Your objective: Copy out nothing but the lines from the one holding "Given: Click the Activate link in Task List" through the end of the entries below, exactly as written and without the pictures.

━━━━━━━━━━

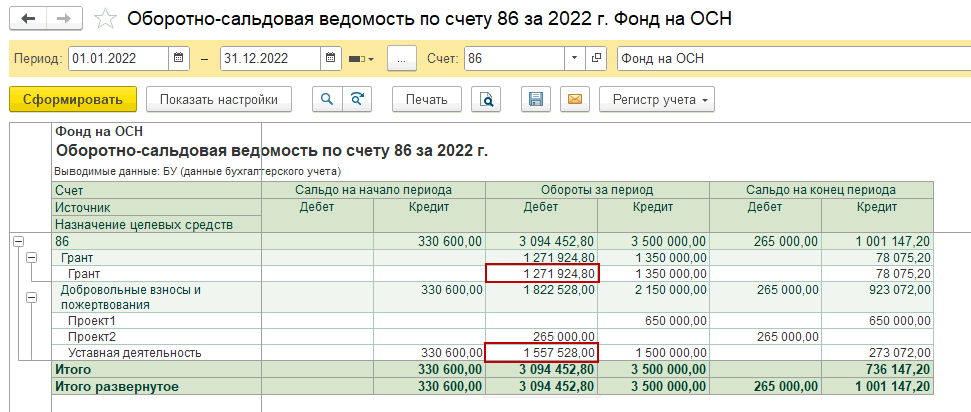Click the magnifier Find icon
This screenshot has height=412, width=971.
tap(326, 99)
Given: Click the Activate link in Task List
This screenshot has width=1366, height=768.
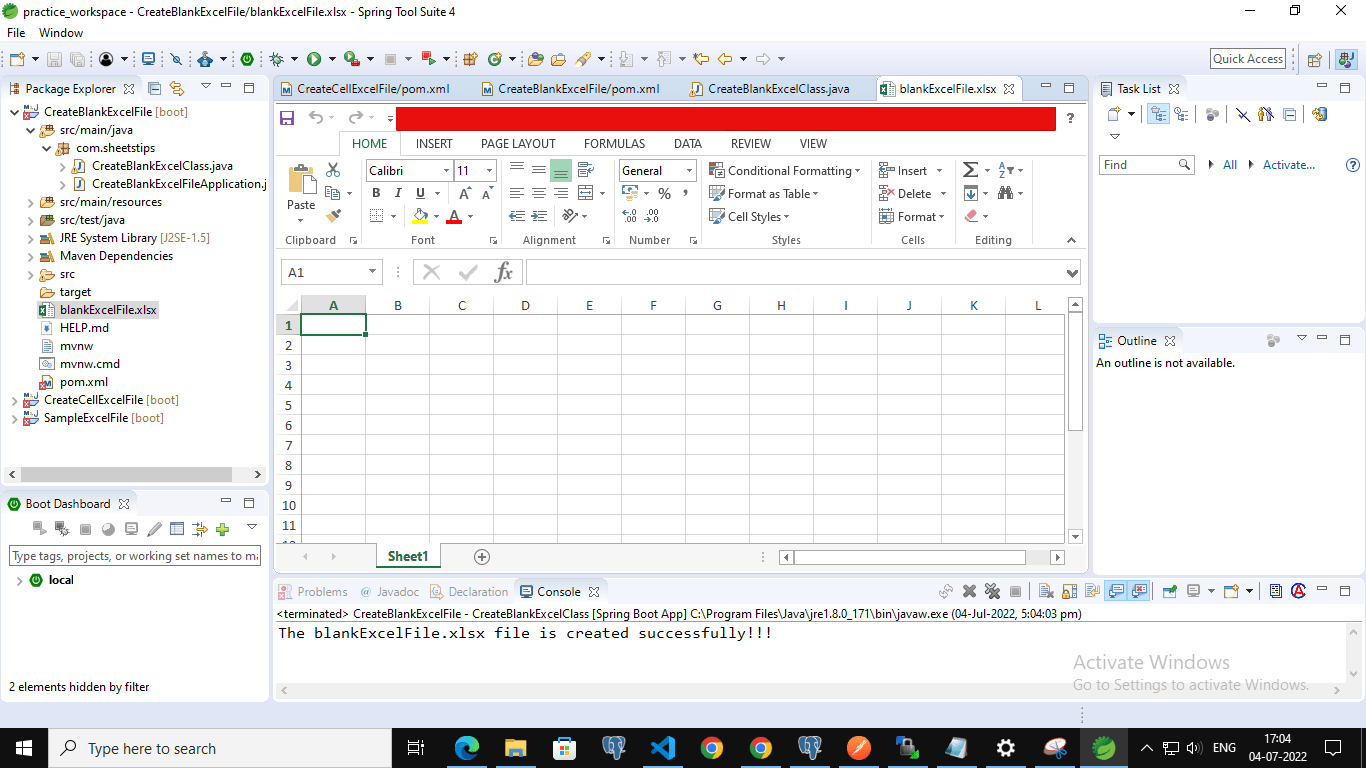Looking at the screenshot, I should tap(1290, 164).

━━━━━━━━━━

Solution to the problem:
Given: Click the Activate link in Task List
This screenshot has width=1366, height=768.
Looking at the screenshot, I should tap(1290, 164).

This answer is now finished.